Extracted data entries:
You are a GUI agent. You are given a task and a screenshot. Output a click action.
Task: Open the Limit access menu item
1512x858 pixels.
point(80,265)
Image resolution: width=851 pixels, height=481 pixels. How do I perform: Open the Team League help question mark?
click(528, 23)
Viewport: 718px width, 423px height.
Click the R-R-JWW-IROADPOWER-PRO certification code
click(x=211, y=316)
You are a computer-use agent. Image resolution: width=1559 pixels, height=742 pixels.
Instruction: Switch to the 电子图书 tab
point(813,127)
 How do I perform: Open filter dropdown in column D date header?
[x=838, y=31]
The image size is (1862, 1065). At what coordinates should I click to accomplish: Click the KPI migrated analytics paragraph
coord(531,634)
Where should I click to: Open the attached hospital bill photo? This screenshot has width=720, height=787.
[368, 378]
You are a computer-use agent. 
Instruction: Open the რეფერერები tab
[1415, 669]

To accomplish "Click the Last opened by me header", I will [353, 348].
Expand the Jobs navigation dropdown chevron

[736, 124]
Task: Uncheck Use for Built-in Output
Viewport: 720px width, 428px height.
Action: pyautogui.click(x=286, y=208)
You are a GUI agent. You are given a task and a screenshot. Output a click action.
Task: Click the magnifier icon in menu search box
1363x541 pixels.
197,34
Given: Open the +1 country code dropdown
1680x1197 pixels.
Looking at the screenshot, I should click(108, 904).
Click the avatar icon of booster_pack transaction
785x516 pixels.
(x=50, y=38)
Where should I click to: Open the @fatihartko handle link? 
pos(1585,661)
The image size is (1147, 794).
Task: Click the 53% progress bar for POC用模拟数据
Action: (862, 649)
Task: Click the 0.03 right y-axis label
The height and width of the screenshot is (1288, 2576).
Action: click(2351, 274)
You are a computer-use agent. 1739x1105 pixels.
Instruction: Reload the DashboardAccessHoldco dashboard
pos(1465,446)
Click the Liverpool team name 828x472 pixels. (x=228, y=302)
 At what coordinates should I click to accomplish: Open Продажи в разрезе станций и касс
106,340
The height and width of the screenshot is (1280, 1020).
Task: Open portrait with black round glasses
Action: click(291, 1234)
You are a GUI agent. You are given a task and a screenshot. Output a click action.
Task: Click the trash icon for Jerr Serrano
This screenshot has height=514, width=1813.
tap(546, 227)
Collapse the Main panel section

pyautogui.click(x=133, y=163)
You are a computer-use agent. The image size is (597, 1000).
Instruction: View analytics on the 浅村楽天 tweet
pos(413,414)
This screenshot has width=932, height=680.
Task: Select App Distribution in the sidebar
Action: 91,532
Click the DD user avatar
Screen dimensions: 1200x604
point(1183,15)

* _Exercise aim_
Output the rows verbatim, from the line with "Task: Click the 0.03 right y-axis label" up to and including the line with "pos(1465,446)".

* _Worked solution_
Task: Click the 0.03 right y-axis label
The height and width of the screenshot is (1288, 2576).
Action: click(2351, 274)
You are a computer-use agent. 1739x1105 pixels.
Instruction: Reload the DashboardAccessHoldco dashboard
pos(1465,446)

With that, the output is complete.